改めて声を聴くとなかなかいい声である。いいや、声ばかりではない。少々幼くは見えるものの、目鼻立ちは整っているし、その頬には汚れ一つ見えない。
可愛らしい顔と態度にレキシーの胸が少しだけ高鳴った。
レキシーは下心もあってか丁寧に頭を下げた。頭を下げながら改めて観察を行うと、ヒューゴは顔は美男子の象徴ともいえる逆卵型であったのでレキシーは見惚れそうになった。
堪らなくなったレキシーはヒューゴの元へと近寄り、彼の耳元で甘い声色を出して囁いた。

「ねぇ、あんた、美男子だねぇ。よかったらこの後、おばさんとお酒飲まないかい?」

「よしなさいな。ヒューゴさんが困っておられるではありませんか」

呆れた表情を浮かべたカーラの忠告の言葉にレキシーは舌を出しながら自身の頭を拳で軽く叩く。
ヒューゴはその姿を見てしばらくの間は困ったような笑みを浮かべていたが、やがてカーラが自己紹介の時に発した『元公爵令嬢』という肩書きが気になり、マスターにその意味を問い掛けた。
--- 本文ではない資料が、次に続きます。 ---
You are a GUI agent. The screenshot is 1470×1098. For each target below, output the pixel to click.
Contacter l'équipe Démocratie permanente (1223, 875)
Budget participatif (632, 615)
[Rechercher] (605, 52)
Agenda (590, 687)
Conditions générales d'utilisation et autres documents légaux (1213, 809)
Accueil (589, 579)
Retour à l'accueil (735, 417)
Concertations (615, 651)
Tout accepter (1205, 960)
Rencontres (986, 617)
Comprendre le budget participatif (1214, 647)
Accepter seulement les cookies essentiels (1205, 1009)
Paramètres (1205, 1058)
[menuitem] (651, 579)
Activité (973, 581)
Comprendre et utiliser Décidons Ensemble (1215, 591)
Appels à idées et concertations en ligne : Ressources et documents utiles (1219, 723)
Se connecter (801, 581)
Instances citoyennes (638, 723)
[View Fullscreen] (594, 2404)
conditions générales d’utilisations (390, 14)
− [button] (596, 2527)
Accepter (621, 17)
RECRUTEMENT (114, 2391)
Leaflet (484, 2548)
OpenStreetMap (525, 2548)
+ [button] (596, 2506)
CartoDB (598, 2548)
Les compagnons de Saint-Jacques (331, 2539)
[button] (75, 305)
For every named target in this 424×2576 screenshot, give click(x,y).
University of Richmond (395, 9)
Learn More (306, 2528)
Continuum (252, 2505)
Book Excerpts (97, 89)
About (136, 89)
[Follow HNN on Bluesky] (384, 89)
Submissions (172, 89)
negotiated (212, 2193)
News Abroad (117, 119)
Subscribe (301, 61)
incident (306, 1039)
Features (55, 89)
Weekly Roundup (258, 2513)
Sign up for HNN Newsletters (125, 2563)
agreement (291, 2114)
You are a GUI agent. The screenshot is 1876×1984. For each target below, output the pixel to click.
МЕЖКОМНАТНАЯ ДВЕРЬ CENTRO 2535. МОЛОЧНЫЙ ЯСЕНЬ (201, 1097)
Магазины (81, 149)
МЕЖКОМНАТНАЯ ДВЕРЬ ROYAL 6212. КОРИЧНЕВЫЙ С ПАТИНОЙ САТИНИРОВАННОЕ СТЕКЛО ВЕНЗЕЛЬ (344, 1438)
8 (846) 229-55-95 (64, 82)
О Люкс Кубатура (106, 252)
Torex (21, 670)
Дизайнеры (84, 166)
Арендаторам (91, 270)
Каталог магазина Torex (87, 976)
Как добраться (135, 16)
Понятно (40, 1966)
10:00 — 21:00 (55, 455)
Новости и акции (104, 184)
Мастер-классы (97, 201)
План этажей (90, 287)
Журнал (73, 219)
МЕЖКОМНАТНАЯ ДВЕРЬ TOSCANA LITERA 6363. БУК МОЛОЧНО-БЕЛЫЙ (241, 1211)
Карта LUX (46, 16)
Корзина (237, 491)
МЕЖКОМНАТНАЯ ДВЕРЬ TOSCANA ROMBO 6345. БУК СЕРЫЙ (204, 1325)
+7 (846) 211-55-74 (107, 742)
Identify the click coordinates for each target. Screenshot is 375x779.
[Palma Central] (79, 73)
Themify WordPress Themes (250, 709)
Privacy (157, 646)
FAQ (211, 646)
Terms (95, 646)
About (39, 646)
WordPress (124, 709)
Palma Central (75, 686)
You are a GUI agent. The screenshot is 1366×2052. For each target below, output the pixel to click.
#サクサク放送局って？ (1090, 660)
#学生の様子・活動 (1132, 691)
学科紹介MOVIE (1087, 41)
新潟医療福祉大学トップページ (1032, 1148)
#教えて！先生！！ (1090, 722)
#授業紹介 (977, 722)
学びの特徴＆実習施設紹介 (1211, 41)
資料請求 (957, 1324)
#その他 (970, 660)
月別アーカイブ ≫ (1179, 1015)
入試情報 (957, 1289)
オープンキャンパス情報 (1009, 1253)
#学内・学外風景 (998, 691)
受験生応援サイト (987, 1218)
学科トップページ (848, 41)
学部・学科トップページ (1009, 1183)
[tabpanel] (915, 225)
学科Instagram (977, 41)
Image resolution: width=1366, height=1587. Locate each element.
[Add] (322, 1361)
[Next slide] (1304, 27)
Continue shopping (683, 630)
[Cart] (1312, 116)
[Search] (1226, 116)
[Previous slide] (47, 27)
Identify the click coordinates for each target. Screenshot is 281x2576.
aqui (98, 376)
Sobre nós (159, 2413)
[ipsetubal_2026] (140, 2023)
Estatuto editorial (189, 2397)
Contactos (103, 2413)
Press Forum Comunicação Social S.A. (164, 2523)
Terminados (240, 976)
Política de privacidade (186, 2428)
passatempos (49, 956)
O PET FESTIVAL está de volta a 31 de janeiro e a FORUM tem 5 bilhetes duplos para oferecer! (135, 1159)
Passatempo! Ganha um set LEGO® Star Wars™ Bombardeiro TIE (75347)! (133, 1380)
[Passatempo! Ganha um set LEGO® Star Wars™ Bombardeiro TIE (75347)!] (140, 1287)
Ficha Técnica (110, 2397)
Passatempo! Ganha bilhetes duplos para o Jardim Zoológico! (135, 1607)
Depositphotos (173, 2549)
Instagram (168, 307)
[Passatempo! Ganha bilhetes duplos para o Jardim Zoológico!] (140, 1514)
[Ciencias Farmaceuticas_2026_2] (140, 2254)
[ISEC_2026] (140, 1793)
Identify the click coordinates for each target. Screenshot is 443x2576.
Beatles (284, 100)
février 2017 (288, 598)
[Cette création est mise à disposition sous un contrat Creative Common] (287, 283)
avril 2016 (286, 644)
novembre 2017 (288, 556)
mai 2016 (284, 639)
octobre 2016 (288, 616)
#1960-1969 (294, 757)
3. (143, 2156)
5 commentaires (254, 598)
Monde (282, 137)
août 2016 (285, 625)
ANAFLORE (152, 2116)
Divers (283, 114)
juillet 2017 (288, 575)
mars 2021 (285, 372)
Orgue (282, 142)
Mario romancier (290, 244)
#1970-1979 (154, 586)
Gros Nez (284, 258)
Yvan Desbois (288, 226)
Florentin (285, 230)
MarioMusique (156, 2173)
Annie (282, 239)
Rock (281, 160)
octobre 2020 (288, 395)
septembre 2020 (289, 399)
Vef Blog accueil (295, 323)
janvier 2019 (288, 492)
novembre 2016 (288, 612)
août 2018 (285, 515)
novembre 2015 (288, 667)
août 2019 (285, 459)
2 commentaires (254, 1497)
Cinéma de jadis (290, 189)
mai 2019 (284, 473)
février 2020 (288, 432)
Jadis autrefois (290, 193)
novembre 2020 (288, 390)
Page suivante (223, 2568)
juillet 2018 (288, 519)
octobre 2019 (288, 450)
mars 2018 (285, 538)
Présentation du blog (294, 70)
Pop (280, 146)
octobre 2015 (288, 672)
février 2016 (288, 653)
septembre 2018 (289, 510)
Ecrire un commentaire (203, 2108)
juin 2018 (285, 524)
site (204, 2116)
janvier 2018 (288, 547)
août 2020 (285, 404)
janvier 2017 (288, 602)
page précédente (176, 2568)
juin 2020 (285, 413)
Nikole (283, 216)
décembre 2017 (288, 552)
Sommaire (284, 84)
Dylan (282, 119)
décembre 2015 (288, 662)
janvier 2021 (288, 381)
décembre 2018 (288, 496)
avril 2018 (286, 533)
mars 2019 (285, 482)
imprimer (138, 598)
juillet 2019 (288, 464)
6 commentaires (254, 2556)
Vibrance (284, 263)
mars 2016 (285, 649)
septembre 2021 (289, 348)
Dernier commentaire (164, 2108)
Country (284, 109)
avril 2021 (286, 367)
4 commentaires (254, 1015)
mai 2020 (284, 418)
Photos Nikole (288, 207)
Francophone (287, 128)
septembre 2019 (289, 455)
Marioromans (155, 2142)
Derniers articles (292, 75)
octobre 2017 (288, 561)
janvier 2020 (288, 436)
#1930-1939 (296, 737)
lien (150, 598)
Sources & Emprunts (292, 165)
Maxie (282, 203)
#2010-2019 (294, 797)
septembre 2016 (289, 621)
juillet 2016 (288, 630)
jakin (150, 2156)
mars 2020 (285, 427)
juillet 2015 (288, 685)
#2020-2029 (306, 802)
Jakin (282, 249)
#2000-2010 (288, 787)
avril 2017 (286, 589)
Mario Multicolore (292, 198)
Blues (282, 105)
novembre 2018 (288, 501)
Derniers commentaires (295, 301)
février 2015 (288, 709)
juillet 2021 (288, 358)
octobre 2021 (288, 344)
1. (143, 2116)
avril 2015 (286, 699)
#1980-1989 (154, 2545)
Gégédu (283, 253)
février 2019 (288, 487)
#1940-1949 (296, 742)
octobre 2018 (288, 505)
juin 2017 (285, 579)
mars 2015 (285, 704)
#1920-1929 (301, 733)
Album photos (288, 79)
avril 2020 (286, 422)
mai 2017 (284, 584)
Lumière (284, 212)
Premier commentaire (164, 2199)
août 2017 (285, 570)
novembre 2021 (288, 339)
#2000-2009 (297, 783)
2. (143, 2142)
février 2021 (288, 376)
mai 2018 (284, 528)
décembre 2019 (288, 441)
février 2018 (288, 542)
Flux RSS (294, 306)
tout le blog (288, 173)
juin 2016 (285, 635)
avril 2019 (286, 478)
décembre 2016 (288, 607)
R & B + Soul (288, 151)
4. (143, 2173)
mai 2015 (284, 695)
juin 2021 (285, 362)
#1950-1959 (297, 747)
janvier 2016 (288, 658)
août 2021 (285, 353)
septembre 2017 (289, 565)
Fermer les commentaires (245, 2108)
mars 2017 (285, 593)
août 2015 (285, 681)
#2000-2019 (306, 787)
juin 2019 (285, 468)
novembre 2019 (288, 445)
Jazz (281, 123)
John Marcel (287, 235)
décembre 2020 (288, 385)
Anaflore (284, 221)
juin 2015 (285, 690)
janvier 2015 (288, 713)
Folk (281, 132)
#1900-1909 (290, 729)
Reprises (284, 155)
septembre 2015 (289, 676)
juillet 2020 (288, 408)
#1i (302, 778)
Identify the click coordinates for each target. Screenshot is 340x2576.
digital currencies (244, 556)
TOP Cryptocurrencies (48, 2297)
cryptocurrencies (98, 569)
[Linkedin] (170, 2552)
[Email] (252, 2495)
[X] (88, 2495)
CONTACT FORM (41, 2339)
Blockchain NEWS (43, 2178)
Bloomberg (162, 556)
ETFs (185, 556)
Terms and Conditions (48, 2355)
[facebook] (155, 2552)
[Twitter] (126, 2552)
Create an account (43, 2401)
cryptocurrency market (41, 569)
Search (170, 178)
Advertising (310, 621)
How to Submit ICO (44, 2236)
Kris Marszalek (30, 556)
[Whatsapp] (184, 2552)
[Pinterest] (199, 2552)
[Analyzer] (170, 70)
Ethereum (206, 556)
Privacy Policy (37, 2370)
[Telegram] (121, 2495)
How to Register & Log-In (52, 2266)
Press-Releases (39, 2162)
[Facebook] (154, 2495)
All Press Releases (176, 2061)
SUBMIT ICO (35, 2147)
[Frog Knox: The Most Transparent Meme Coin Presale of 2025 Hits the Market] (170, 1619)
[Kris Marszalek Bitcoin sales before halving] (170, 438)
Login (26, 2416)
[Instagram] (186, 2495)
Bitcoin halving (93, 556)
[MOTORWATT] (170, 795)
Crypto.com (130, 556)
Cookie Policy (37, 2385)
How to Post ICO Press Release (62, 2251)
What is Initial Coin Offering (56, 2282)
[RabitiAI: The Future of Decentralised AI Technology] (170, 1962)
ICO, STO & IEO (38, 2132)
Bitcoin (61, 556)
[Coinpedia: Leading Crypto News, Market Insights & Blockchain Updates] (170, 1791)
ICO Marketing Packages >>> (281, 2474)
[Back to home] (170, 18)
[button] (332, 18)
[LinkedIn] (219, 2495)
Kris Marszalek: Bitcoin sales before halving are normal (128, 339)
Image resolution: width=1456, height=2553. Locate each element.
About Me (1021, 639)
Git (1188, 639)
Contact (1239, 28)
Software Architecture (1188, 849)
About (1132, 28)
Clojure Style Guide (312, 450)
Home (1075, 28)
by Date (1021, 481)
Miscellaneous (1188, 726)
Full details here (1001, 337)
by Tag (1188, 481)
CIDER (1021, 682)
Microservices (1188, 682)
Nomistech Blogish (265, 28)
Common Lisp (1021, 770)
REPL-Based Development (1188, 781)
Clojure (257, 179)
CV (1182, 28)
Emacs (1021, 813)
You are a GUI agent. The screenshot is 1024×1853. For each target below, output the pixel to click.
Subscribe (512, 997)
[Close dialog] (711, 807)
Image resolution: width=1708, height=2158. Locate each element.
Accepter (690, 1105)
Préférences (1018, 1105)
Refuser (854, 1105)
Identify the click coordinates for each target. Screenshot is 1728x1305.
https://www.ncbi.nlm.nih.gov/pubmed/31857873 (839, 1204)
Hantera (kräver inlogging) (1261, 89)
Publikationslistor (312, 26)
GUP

「あぁ、おれも今日の仕事中に耳に挟んだんだけどね、この子、お城を追放されちゃったのよ。なんでも義理の妹を虐めたからとかなんとかで」

「義理の妹を!?あんた、とんでもないーー」

「誤解だよ。でっち上げに決まってるじゃあないか。自分をいじめてくる使用人さえも解雇しないこの子がそんなことをできるとでも思うの?」

先程までの色仕掛けを引っ込め、駆除人の表情を見せたレキシーの剣幕に押され、ヒューゴも肩をすくませる。
どうやら彼も納得がいったらしい。大人しく席の上へと戻ることになった。
それからカーラは酒を片手にマスターに問い掛けた。

「それで、マスター。ヒューゴさんをどうするつもりですの?」

「どうするって……新入りの害虫駆除人の先生役になってもらいたくって」

「あたしにこいつのお守りをしろっていうのかい!?」

レキシーが声を上げる。だが、マスターは彼女の意見など無視して話を続けていく。

「殺しの技術は身につけているからそこら辺は心配いらんよ。ただ、こいつはなんというか……その」

「マスター、もういいでしょう!こんな挨拶よりもオレは害虫駆除人となった以上、この世に蔓延る寄生虫どもを一刻でも早く駆除したいんです!」

「……ヒューゴさん。あなた、なにか勘違いしているのではなくて?」

カーラは冷たい視線でヒューゴを刺しながら言った。
予想と違う反応を見せたお嬢様にヒューゴは肩をすくめつつも反論を述べた。

「勘違い!?我々の任務は全ての悪を裁く義侠の仕事でしょう!?だというのに……」

「義侠?私たちの仕事はそんな高尚なものではありませんの。亡きお祖父様によれば『駆除人はあくまでも補佐に過ぎない』のですわ」

「補佐?」

「つまりね、正規の取締役のサポートってことだよ自警団や警備隊、それに上の人たちが持て余した悪を人から金をもらって狩るだけの存在ってことさ。表の人たちからは決して褒められない仕事。お世辞にも正義の味方だなんていえない存在……それが駆除人なんだよ」

「お分かりでして?全ての悪を裁く仕事ではありませんわ。でも、あなたの心意気は気に入りました。歓迎致しましょう。新しい駆除人として」

カーラは駆除人の意義を知らされて消沈するヒューゴに向かって手を伸ばして言った。
ヒューゴはその手を受け取り、自身の駆除人としての心を新しく構え直したのであった。